PROBLEM DESCRIPTION:
Copy the records from the line that has "You are a GUI" through the line that has "[x=239, y=554]", changing "screenshot" to "screen capture" and leaving everything else as it is. Omit the pictures.

EXERCISE DATA:
··········

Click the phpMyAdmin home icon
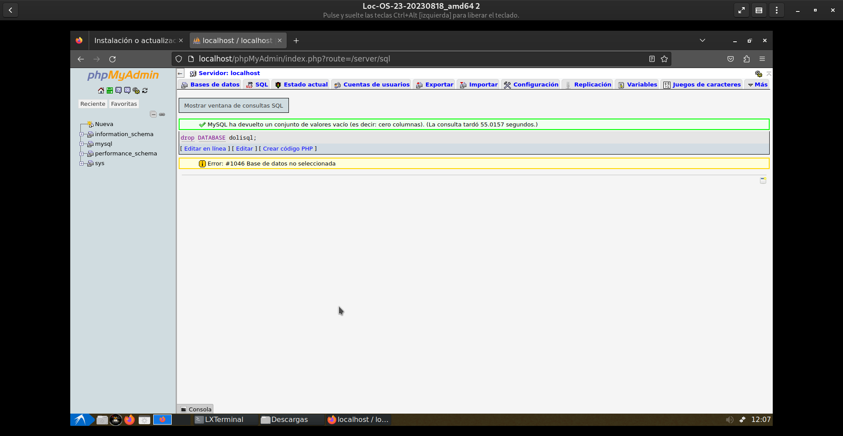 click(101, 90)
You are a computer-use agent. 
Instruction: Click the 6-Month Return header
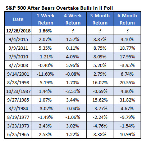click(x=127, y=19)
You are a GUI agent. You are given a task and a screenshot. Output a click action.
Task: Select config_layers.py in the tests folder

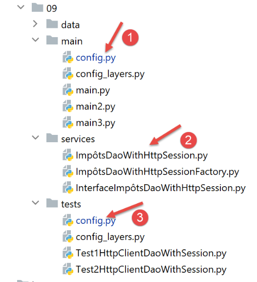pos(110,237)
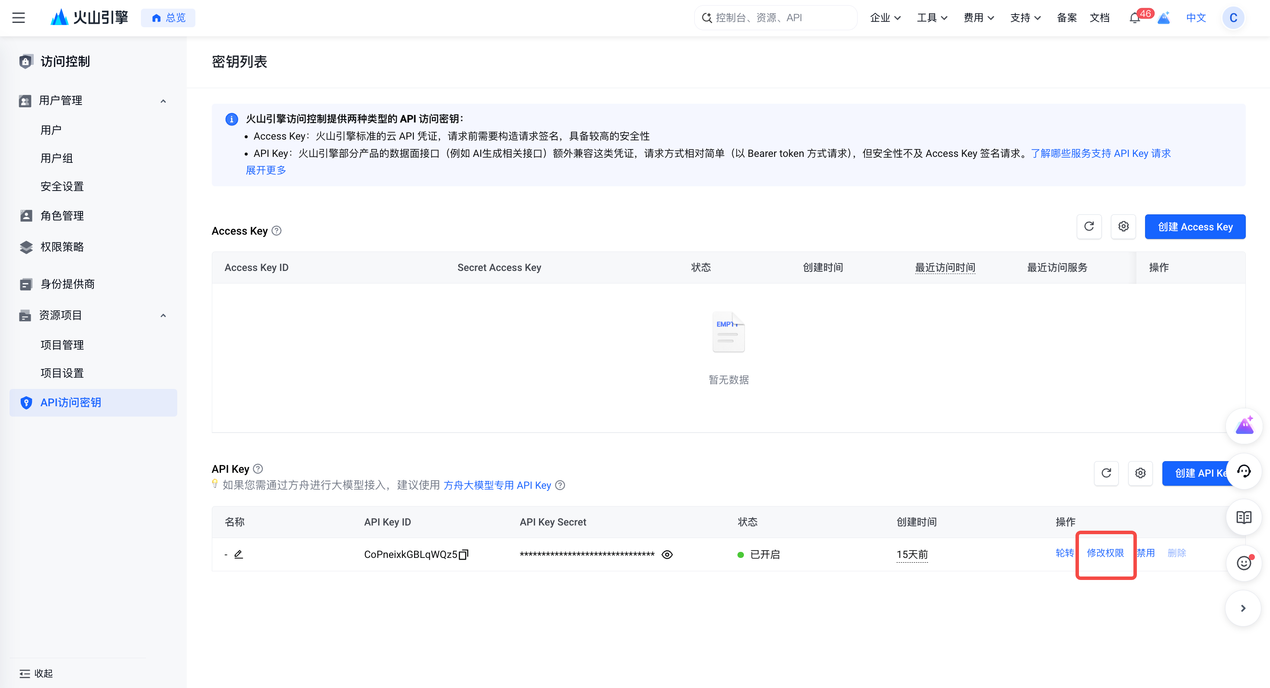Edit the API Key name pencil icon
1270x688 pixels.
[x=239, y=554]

··········

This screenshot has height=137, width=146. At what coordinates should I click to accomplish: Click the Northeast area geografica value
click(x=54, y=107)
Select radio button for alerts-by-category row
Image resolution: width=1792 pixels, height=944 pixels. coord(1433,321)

··········

ANSWER:
You are a GUI agent. You are given a task and a screen capture. Output a click action.
Task: Select config_layers.py in the tests folder

pos(110,237)
Edit the API Key name pencil icon
1270x688 pixels.
[x=239, y=554]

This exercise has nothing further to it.